> _Problema a resolver_
Você pode continuar o trecho da página, a reflexão sobre o saber e a ignorância, a partir do ponto em que ele termina?

Estão aí os fatos, nacionais e internacionais para divisar e avaliar, não precisa ser um cidadão do mundo, ou conhecer suas ocorrências para autenticar a realidade.
Já me perguntei se a insciência não seria mais feliz, ficar recolhido nela e por ela fechado naquilo que não se sabe, nem se pode saber. Não seria melhor que andejar rodopiando em chistes, afirmando saber o “não sei”, ao invés de ficar ao talante do sabor da máxima socrática, “sei que nada sei” sobre esse assunto? Ao menos a verdade... Quem sabe o quê? Uma palha como afirmou o gênio de Tomás. E há os que nada sabem do que se pode saber e reiteram saber o que não sabem...
No todo parece que seria melhor, seguir a natureza e o instinto da preservação, isso bastaria. Mas a curiosidade de muitos não permite, é instigante viver e procurar. Mas que se reduza ao possível a busca.

> _Dados fornecidos_
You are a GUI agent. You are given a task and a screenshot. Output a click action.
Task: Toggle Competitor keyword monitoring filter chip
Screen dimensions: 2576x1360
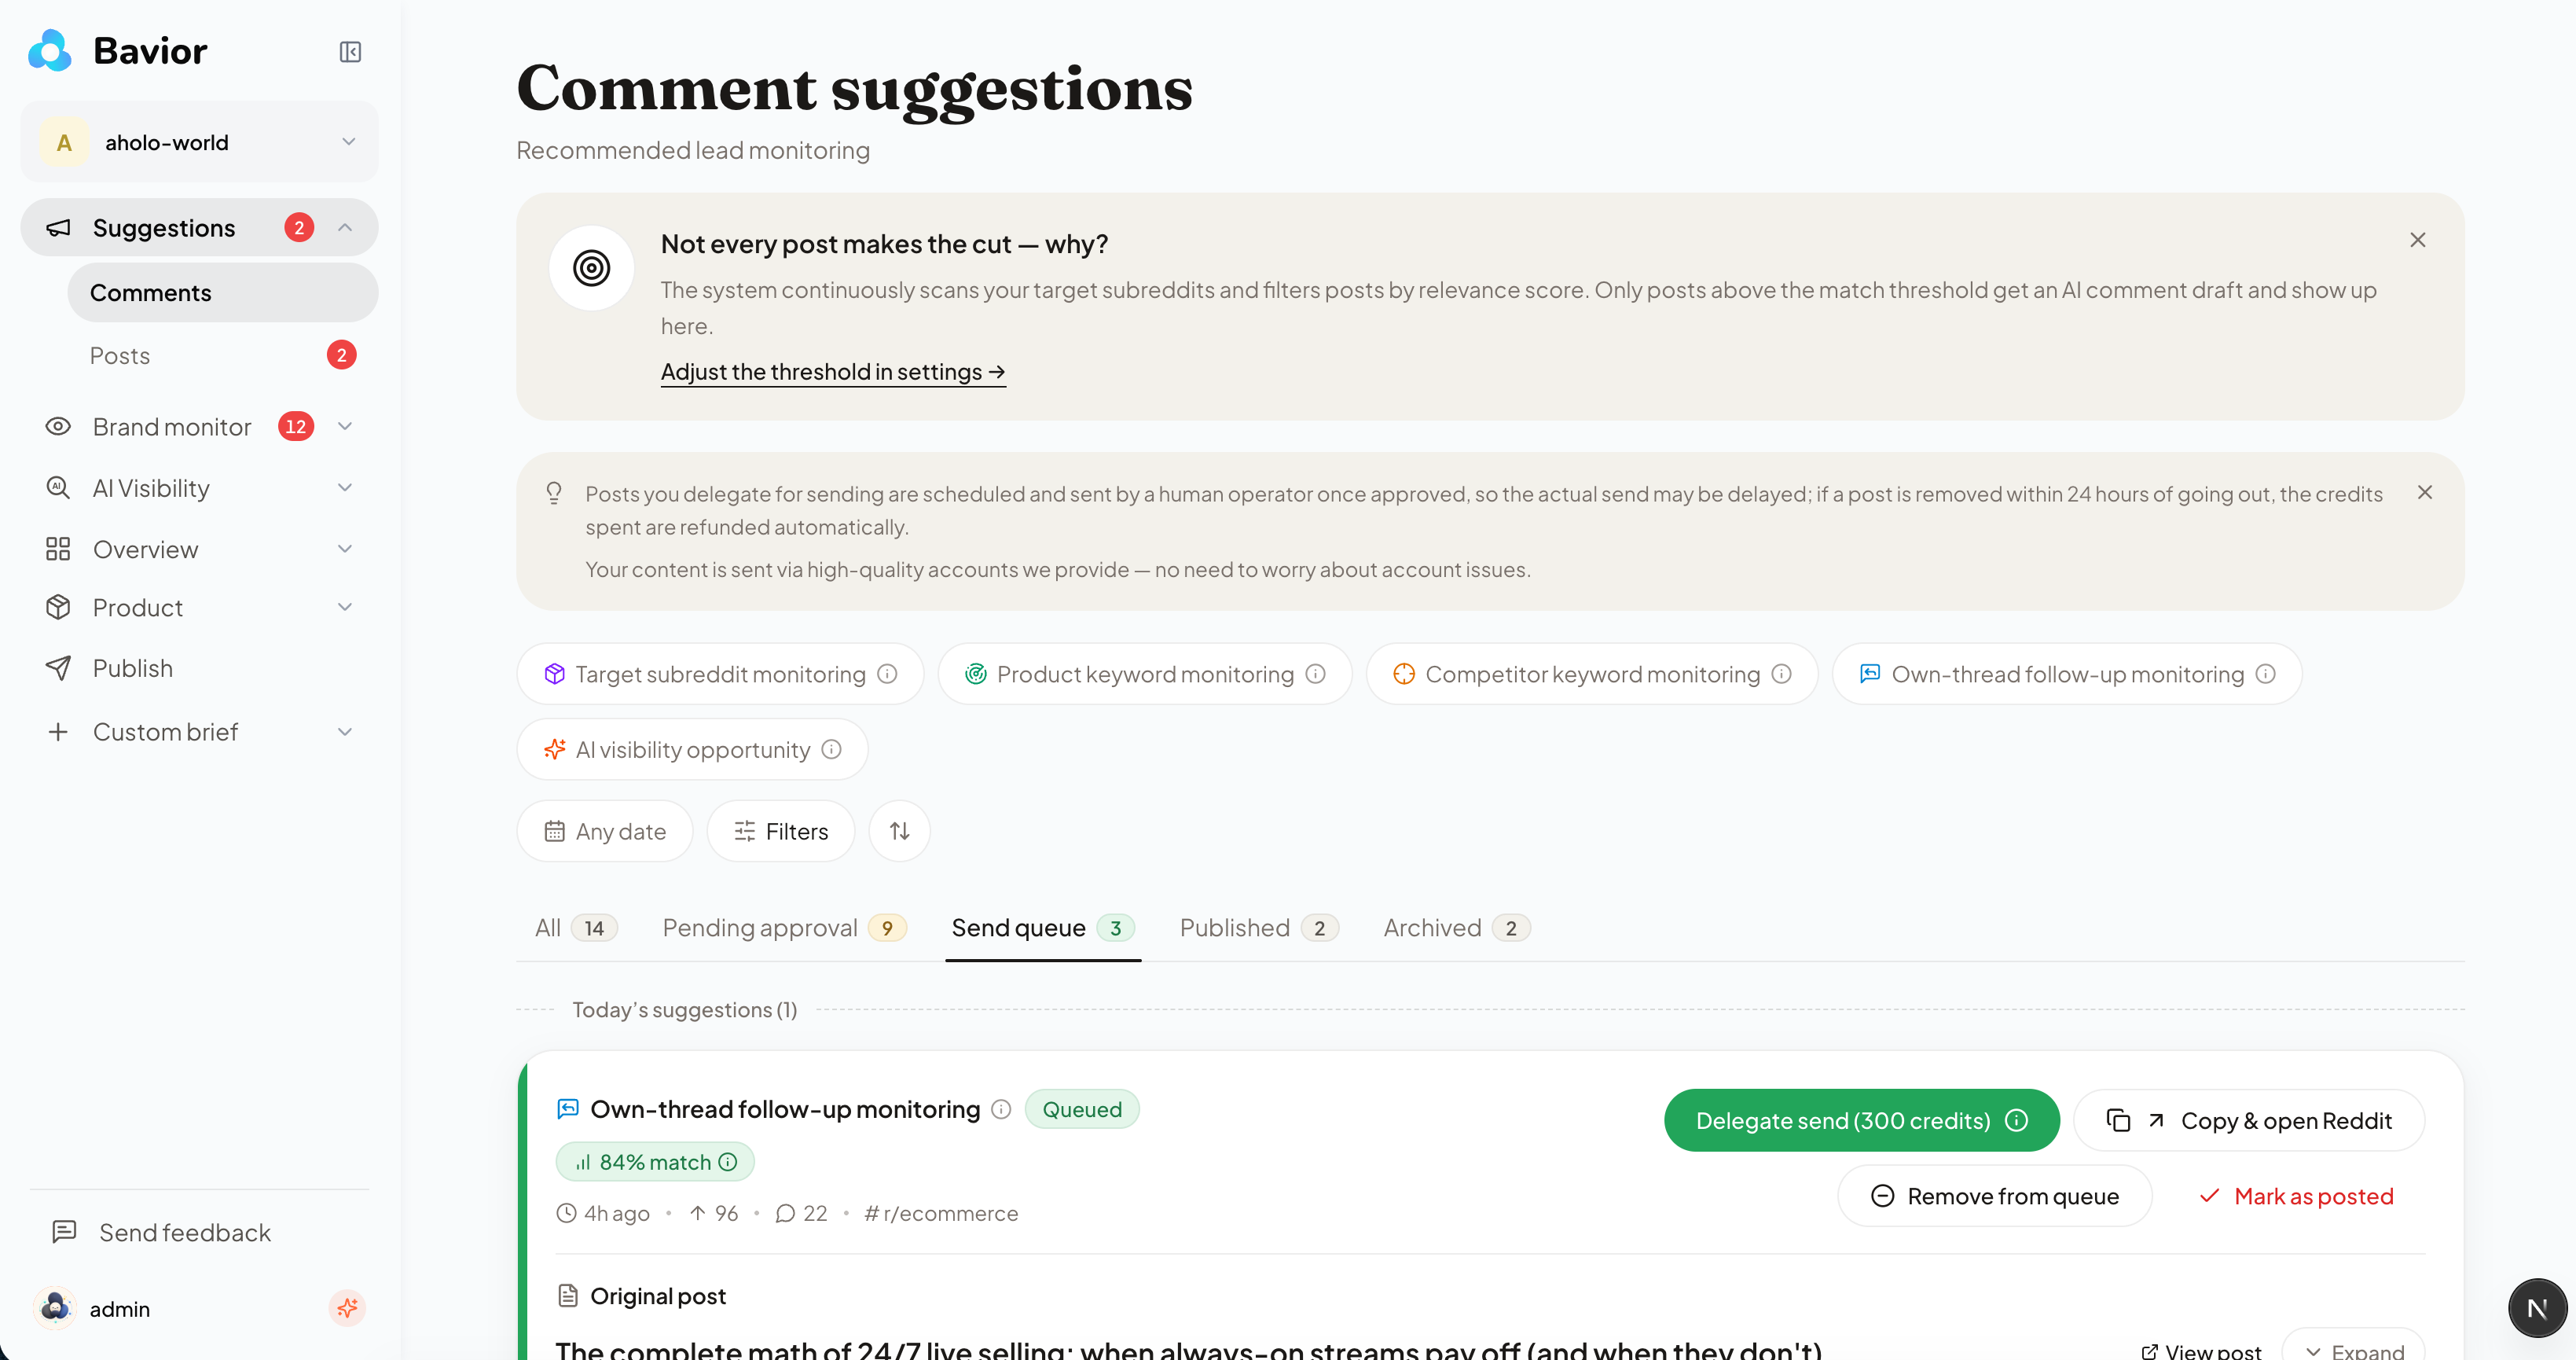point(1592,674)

> _Resposta ao problema_
Suficiente seria uma formidável arte sacra visível na Galleria Uffizzi em Florença, uma porta de museu que se abre para a transcendência, ou Capela dos Médici saída de Michelangelo, para sentir um mais de transcender. Ninguém atinge estas alturas sem transcendência aqui e agora, o renascentismo e sua arte é porta de um céu dos sentidos.
Em contrapartida há uma religião de problemáticos, e são muitos. O néscio anda solto e de mãos dadas ao incauto. É feliz o ignorante e pretensioso? Parece que sim, pois fica sentado na cadeira pegajosa do professorado que não deixa que se levante. Só o pretensioso enfrenta o desconhecido. Mas ainda que pouco minimizada, a falta de distinguir, como por exemplo perceber o sistema em que se vive e aceitá-lo, prevalece na resistência ao avanço em receber conhecimento, mesmo no “nada sei” que não sei e afirmo saber.
Este o grande impasse que faz regredir o homem, e muito, alguns passos em frente desdenhados, e já se formam intermináveis procissões de retrocessos, um séquito de “nada sei” de tudo, que se estabelece com vitaliciedade no afirmar saber. É a problemática arraigada em números assustadores como mostra a semiótica. Razões pessoais inamovíveis.
Muita rejeição se dissemina, por falta de condições de compreensão, a chamada disfunção. Compromete-se a aceitação das conquistas fundamentais em prejuízo do progresso como pessoa. São os paralelos em semiótica abrangente.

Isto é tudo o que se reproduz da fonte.